## WORK TASK
Write out exactly the lines running from the line that includes "Click the 2:16 AM time stamp" to the end of the data, both ends included, and nothing besides.

## Source records
* * *
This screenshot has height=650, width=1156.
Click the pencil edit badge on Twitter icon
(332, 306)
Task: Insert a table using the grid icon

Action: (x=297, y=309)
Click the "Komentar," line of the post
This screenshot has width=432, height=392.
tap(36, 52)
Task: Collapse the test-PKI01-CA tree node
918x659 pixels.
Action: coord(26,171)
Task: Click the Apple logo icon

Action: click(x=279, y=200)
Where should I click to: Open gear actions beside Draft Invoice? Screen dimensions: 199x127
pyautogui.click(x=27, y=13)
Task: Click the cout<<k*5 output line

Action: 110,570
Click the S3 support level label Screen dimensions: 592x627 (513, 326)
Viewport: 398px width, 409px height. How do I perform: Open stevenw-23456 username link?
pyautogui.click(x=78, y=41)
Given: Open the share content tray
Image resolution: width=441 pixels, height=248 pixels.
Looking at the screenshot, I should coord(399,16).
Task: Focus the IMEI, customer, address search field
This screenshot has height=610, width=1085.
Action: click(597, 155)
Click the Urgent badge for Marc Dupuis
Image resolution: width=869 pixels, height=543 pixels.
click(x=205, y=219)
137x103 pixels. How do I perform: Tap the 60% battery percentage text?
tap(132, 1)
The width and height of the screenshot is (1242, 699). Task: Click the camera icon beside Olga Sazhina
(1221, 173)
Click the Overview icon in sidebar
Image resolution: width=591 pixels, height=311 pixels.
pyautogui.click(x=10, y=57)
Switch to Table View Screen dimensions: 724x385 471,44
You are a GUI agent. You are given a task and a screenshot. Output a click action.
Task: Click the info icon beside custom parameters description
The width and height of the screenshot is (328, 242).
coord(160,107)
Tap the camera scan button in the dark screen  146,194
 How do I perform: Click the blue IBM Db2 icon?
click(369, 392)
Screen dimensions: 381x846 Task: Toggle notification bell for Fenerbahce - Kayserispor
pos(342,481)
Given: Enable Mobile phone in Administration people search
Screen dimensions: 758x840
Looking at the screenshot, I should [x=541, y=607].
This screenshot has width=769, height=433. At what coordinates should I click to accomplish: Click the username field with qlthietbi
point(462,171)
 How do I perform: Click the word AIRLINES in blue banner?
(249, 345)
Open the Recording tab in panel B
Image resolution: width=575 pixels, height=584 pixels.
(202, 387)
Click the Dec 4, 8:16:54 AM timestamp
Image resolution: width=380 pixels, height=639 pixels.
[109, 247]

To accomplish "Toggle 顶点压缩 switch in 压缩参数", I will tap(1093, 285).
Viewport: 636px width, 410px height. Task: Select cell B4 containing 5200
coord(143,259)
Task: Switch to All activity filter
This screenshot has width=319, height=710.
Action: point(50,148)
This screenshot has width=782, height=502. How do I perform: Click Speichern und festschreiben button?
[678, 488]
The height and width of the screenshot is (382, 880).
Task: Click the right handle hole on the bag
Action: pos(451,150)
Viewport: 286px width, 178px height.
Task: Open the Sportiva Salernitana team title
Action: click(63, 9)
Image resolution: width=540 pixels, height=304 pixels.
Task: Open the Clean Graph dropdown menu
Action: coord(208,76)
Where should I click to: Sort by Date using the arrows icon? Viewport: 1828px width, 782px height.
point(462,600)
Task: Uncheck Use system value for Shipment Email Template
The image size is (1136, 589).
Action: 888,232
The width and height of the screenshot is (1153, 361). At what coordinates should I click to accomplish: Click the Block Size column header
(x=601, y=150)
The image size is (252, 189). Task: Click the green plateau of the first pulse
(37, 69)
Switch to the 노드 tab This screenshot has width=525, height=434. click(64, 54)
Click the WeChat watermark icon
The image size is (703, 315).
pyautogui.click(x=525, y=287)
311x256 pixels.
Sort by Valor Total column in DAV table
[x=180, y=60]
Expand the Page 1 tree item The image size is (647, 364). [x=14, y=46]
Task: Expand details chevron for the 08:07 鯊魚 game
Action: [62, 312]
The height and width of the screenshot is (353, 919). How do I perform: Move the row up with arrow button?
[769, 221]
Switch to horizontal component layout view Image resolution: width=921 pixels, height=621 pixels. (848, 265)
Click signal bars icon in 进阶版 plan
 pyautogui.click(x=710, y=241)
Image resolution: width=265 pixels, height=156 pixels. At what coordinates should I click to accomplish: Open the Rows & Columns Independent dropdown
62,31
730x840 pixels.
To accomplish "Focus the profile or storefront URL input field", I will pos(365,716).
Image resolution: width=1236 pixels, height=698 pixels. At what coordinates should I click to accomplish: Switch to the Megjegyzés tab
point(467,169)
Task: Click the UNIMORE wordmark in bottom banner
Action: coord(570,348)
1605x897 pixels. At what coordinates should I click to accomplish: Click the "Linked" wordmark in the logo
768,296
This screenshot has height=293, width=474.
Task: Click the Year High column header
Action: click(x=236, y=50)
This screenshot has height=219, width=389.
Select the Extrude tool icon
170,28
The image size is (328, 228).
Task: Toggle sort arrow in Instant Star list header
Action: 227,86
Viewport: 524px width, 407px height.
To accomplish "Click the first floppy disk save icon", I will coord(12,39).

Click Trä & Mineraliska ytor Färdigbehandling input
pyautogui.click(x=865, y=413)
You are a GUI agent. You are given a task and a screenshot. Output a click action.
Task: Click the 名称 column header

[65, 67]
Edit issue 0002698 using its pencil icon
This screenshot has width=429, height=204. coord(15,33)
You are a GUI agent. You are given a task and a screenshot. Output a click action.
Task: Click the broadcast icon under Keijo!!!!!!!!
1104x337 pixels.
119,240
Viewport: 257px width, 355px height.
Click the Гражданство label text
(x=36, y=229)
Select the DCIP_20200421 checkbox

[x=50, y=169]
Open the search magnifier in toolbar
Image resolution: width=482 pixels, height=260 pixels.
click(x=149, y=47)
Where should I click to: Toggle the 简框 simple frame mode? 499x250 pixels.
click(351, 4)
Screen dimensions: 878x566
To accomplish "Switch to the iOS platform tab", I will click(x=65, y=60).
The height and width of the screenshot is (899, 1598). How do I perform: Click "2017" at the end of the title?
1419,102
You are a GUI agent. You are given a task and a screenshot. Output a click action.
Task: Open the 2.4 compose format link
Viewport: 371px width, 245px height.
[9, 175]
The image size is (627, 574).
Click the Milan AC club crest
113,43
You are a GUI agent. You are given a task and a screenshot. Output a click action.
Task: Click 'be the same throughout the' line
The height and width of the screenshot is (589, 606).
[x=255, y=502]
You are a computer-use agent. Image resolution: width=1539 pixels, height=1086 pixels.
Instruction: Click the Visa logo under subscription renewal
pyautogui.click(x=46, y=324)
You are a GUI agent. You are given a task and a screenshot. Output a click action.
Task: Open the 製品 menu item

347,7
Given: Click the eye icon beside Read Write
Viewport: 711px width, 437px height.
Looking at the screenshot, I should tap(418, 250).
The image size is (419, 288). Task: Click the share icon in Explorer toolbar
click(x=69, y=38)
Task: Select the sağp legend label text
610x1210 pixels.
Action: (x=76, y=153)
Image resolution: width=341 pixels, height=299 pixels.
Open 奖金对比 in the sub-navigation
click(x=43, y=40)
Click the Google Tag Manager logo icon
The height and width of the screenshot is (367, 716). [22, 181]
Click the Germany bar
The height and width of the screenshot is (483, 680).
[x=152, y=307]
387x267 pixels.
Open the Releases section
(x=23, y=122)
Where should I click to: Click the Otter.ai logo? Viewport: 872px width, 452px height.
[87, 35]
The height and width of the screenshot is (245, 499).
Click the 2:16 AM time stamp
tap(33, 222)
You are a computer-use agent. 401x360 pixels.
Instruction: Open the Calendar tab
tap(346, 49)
* * *
## EXPECTED ANSWER
Click the 2:16 AM time stamp
tap(33, 222)
You are a computer-use agent. 401x360 pixels.
Instruction: Open the Calendar tab
tap(346, 49)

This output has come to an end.